Input records
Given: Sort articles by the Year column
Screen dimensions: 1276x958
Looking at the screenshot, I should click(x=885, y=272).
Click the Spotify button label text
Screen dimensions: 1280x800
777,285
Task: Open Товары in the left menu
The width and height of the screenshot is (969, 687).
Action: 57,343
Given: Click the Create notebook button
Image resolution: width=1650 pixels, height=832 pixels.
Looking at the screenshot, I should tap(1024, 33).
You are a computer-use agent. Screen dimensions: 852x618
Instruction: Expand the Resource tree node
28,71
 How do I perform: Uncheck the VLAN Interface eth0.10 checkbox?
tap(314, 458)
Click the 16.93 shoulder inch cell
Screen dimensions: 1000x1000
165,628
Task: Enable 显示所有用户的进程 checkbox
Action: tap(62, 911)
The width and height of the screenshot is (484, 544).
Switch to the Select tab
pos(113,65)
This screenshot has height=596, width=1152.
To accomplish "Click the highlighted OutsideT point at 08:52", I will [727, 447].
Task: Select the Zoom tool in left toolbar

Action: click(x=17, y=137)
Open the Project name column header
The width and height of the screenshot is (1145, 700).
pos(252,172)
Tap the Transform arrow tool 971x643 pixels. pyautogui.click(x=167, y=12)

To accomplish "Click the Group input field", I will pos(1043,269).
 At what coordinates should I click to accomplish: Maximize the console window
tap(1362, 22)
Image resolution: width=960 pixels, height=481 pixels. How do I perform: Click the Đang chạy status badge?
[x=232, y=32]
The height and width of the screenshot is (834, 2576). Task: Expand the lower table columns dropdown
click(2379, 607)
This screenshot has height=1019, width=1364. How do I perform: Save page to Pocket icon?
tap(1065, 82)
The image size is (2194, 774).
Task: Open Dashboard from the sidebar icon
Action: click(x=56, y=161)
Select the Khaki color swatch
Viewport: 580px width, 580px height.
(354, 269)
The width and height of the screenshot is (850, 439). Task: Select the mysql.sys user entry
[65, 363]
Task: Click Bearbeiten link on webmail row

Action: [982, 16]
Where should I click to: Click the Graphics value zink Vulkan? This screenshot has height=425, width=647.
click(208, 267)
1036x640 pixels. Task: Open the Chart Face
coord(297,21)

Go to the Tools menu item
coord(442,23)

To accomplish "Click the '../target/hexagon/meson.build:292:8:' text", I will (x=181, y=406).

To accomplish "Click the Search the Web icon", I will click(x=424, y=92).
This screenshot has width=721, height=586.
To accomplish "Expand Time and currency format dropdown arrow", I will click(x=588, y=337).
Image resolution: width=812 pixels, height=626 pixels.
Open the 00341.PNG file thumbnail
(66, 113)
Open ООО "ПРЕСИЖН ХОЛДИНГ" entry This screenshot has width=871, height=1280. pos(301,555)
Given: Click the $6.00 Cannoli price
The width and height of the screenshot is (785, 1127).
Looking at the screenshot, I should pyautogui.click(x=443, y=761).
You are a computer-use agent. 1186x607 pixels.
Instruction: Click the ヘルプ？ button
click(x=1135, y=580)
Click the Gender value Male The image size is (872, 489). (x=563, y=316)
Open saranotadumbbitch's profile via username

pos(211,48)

Work to complete
Working from the data above, extract solely the lines from the one containing "width=871, height=1280. pos(301,555)" through the one containing "You are a computer-use agent. 1186x607", exactly as they appear, both included.

Answer section
Open ООО "ПРЕСИЖН ХОЛДИНГ" entry This screenshot has width=871, height=1280. pos(301,555)
Given: Click the $6.00 Cannoli price
The width and height of the screenshot is (785, 1127).
Looking at the screenshot, I should pyautogui.click(x=443, y=761).
You are a computer-use agent. 1186x607 pixels.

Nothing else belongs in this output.